Who "invented" the standard error of the mean? I need the earliest available source. I already searched statistic books of Andy Field, Bortz & Schuster, Rasch & Friese, Wikipedia, Google and I asked 3 colleagues who teach statistics.
 A: Like many ideas in the history of statistics, it's not as simple as that; the standard error of the mean doesn't burst sui generis from a single mind. The term is only about a century old but the underlying concepts are considerably older.
It seems as if the term "standard error" was first used by Yule in 1897 in relation to the standard error of a residual.
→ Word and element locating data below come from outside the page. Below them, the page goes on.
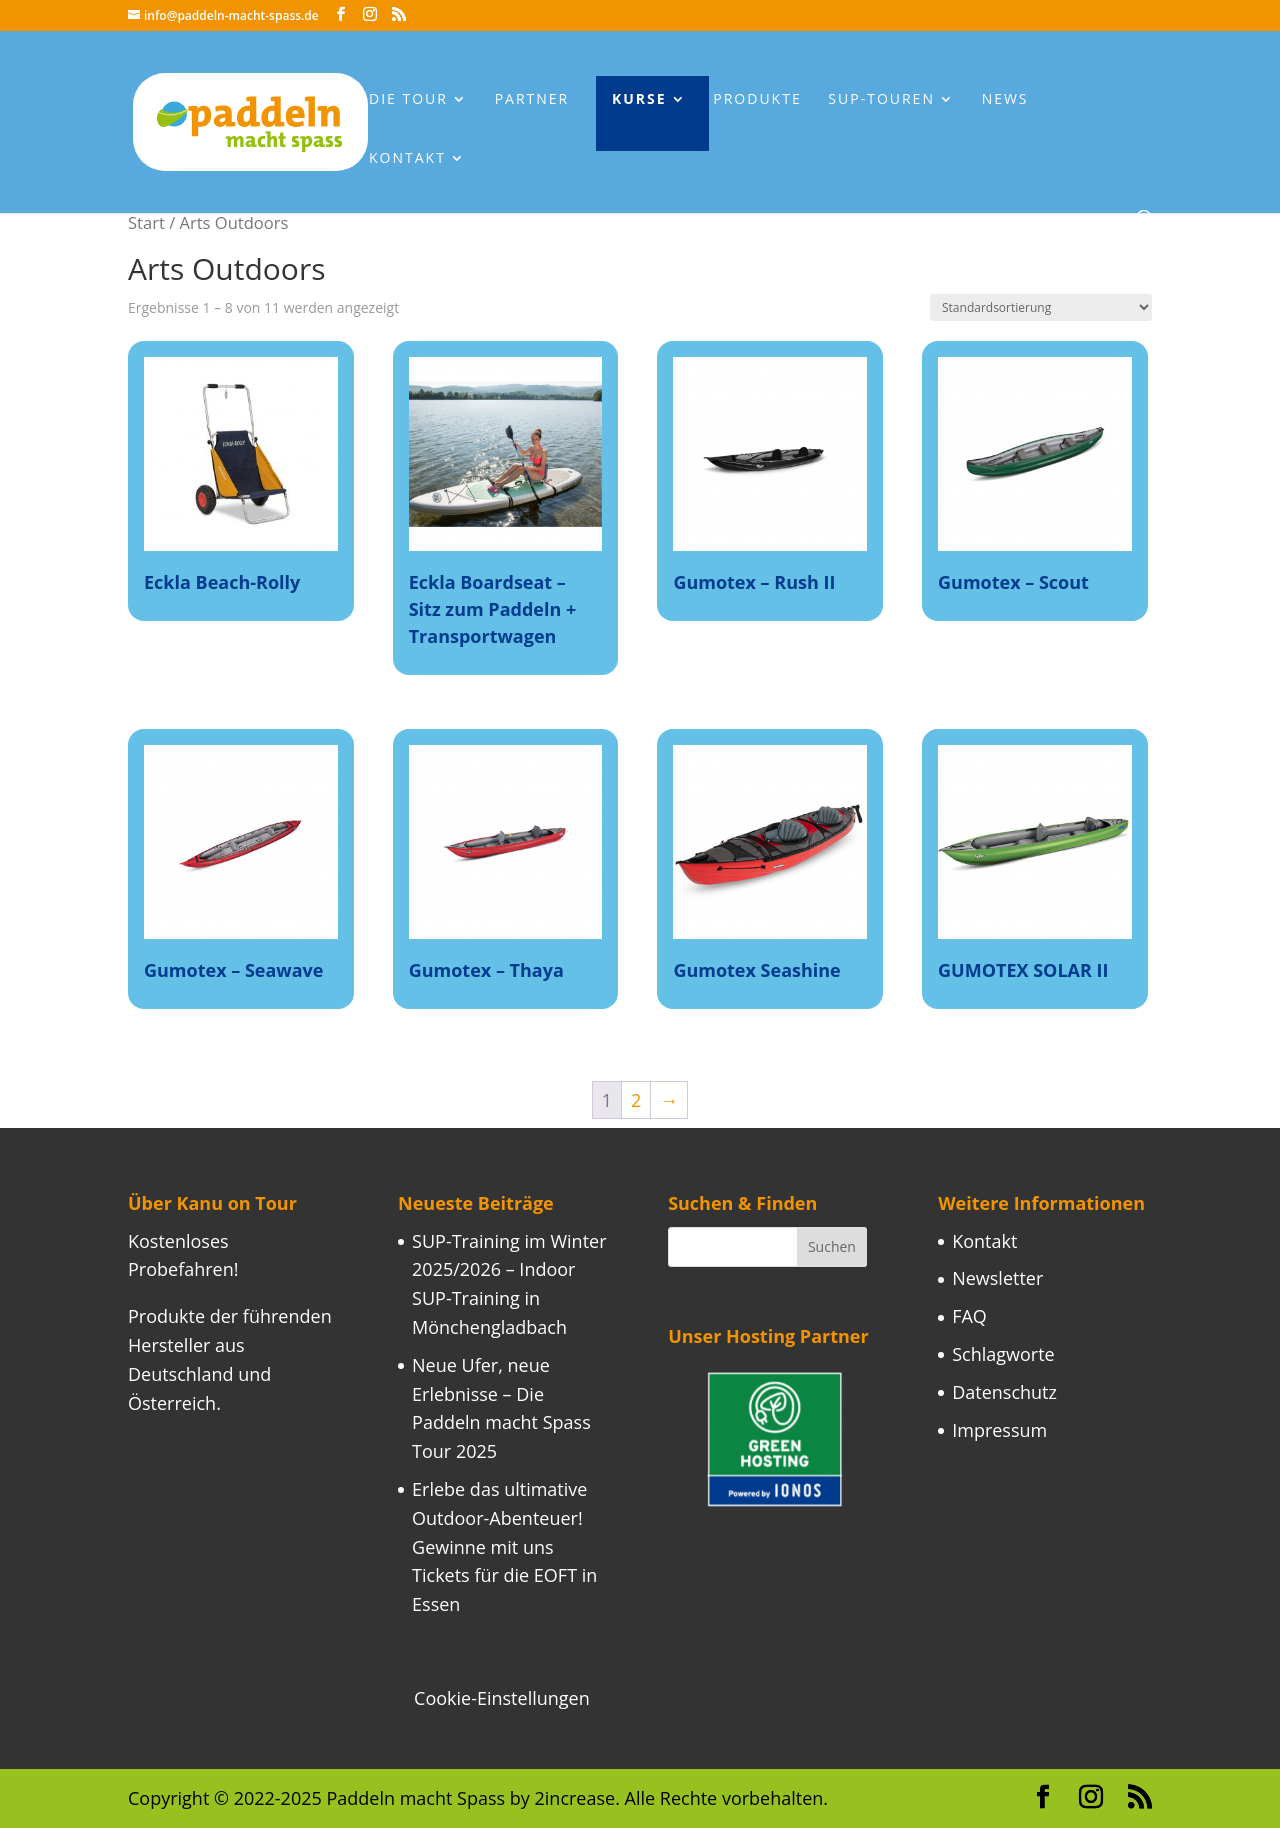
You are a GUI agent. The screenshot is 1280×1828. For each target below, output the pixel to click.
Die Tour (408, 100)
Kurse (639, 100)
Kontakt (407, 159)
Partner (532, 100)
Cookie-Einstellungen (502, 1698)
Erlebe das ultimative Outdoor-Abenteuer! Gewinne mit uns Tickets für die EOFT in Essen (504, 1546)
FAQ (969, 1316)
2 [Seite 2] (636, 1100)
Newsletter (997, 1278)
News (1005, 100)
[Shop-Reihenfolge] (1041, 307)
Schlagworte (1003, 1354)
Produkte (757, 100)
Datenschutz (1004, 1392)
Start (146, 222)
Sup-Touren (881, 100)
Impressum (999, 1430)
This is only 3 years after the first use of the term standard deviation!
Yule then used the term "standard error" in relation to other statistics in his 1911 book. However the concept of the standard error of the mean already existed at that point (without the name); for example Student was discussing estimating it using the sample-based estimate $s/\sqrt{n}$ three years earlier. However actually dividing $s$ by $\sqrt{n}$ is considerably older than that - much older than the term standard deviation (though the concept was much older) -- but previously $s/\sqrt{n}$ was generally multiplied by a constant ($\Phi^{-1}(\frac34)\approx 0.67448975$, which converts $s$ to an estimate of the mean absolute deviation from the mean for a normal population) and the result was called the probable error of the mean. In that context, the use of $s/\sqrt{n}$ dates back at least to 1853.
So the notion of measuring uncertainty in the estimate of the mean already existed at least 40 years prior, and the $s/\sqrt{n}$ calculation itself was already there. Essentially as soon as statisticians moved to focus more on standard deviation rather than mean deviation as their primary measure of spread, they simply dropped multiplying "s/\sqrt{n}$ by "0.67448975" from the calculation of the probable error of the mean, but it was already a calculation in long use.
References:
Student, (1908),
"The Probable Error of a Mean"
Biometrika, Volume 6, Issue 1, March, Pages 1–25,
Earliest Known Uses of
Some of the Words of Mathematics
(several entries by John Aldrich)
https://mathshistory.st-andrews.ac.uk/Miller/mathword/
A: Just by using some logic:
The standard error (SE) of a statistic (usually an estimate of a parameter) is the standard deviation of its sampling distribution or an estimate of that standard deviation. In other words, the standard error of the mean is a measure of the dispersion of sample means around the population mean. See this Wikipedia page for more details.
Suppose you are talking about the standard error of the mean in the context of normal distribution. If that is the case, then you would not go entirely wrong by even citing Gauss (1809) when he first introduced the normal distribution in his monograph. This is because normal distribution is defined by two parameters: the mean and variance. The square root of the variance is the standard deviation. And, when we are talking about the distribution of sample means in the population, the standard deviation is the standard error. 
Hence, I would use the following citation:

Gauss, C. F.(1809). Theoria motvs corporvm coelestivm in sectionibvs conicis Solem ambientivm [Theory of the Motion of the Heavenly Bodies Moving about the Sun in Conic Sections] (in Latin).


Important edit:

If you want to be extra technical when it comes to attributing the notion of normal distribution to Gauss, you may want to say a couple of sentences about De Moivre (1738) and his book the Doctrine of Chances. Some believe that he should be credited with the introduction of normal distribution rather than Gauss (Johnson, Kotz & Balakrishnan. 1994; Le Cam & Lo Yang, 2000). However, this history subsection of the Wikipedia page on the concept of normal distribution provides some compelling reasons challenging such an alternative view. One of the main arguments was that De Moivre lacked the notion of probability density function.


References: 
De Moivre, A. (1738). The Doctrine of Chances.
Gauss, C. F.(1809). Theoria motvs corporvm coelestivm in sectionibvs conicis Solem ambientivm [Theory of the Motion of the Heavenly Bodies Moving about the Sun in Conic Sections] (in Latin)
Johnson, N. L., Kotz, S., Balakrishnan, N. (1994). Continuous Univariate Distributions. Wiley.
Le Cam, L., & Lo Yang, G. (2000) Asymptotics in Statistics: Some Basic Concepts (second ed.). Springer.